Working data →

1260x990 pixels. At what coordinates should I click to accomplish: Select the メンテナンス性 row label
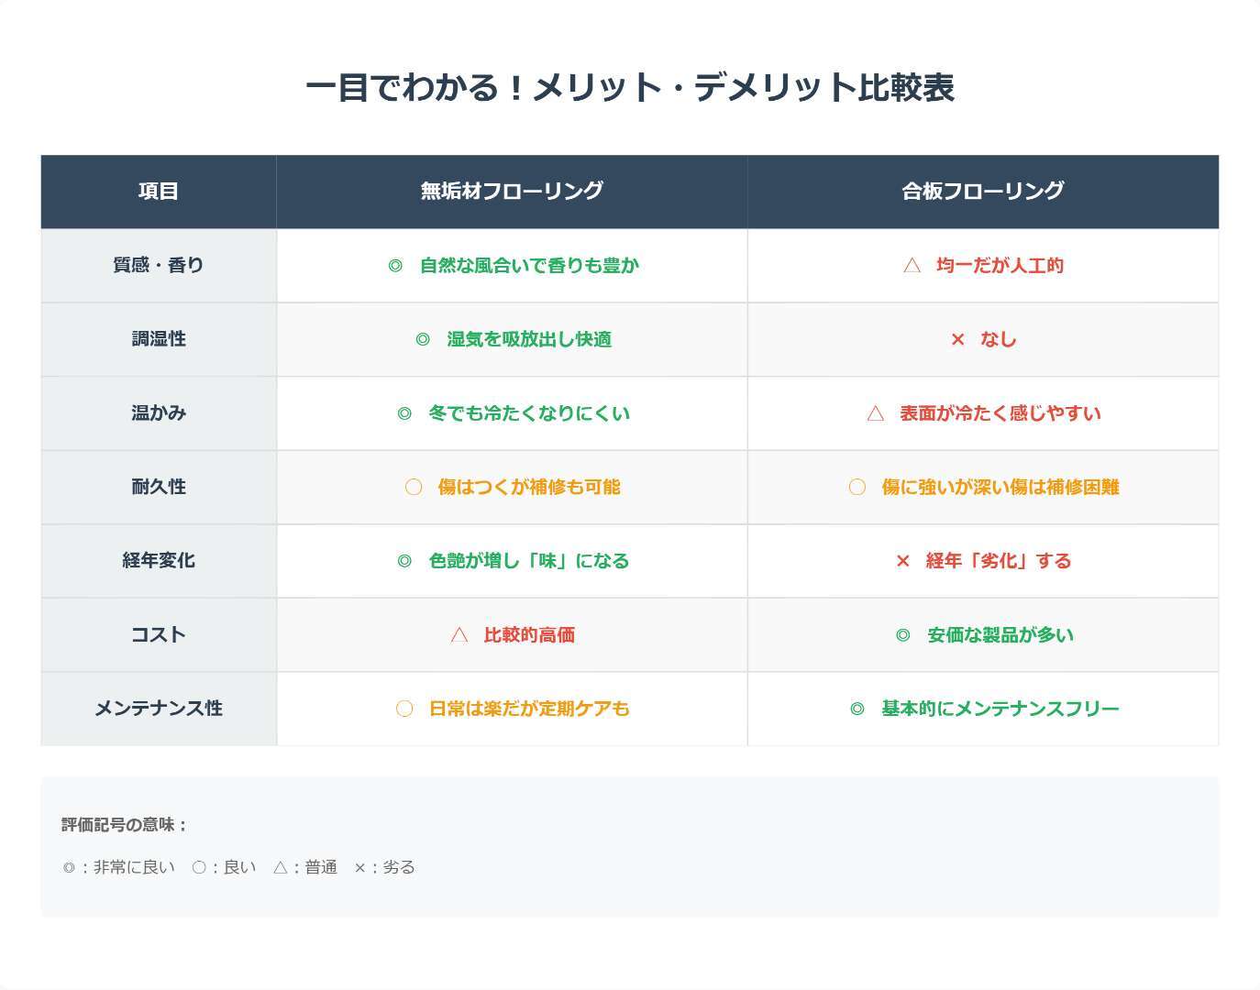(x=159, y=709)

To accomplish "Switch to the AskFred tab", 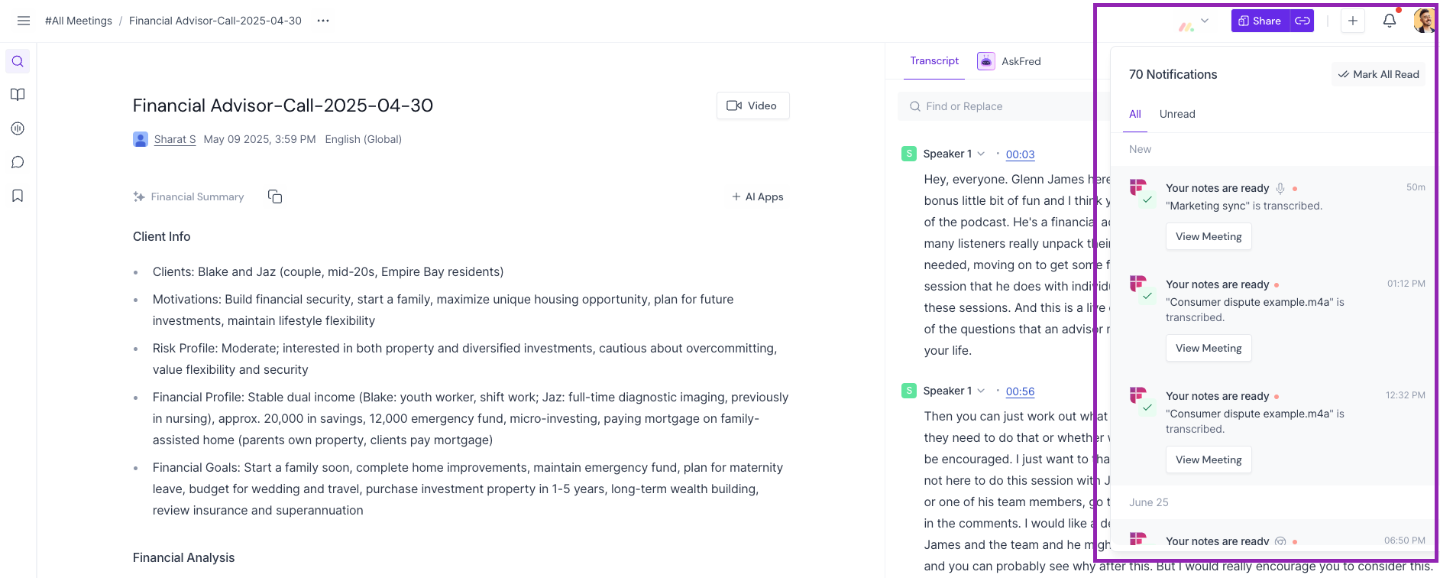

...

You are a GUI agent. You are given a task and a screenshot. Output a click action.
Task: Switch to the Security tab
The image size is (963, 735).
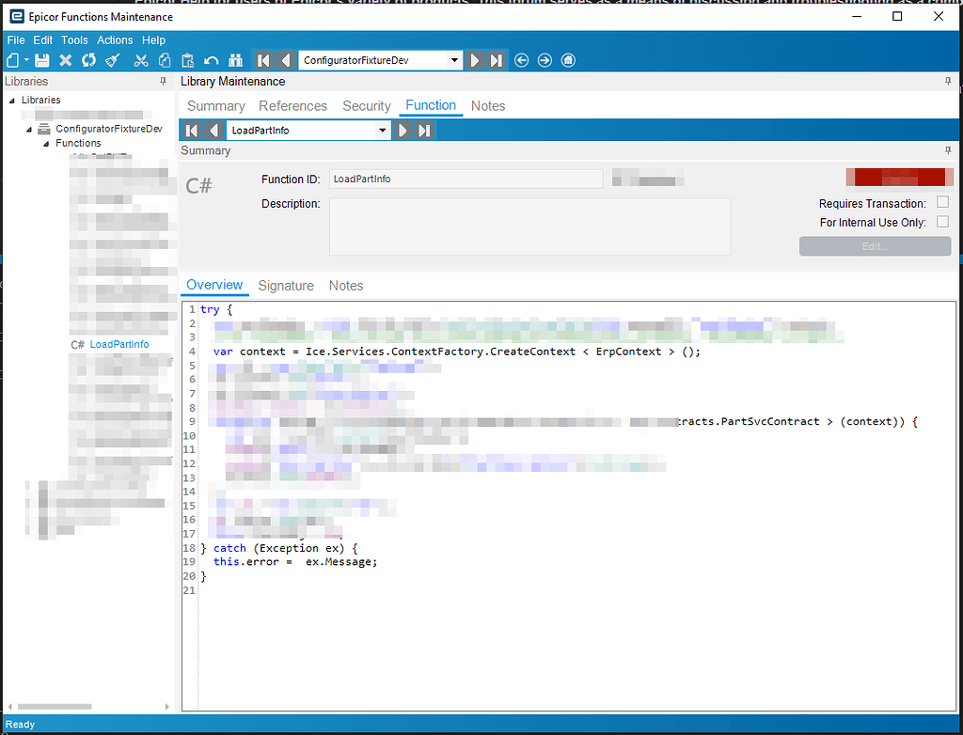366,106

What you should do → Beginning at the line above that contains "1260x990 pixels. At", repeat each line exactly through the one that contains "to the AskFred", and leave out the pictures.

Answer for the task →
1260x990 pixels. At what coordinates should I click to accomplish: Select the メンテナンス性 row label
(x=159, y=709)

To accomplish "Switch to the AskFred tab", 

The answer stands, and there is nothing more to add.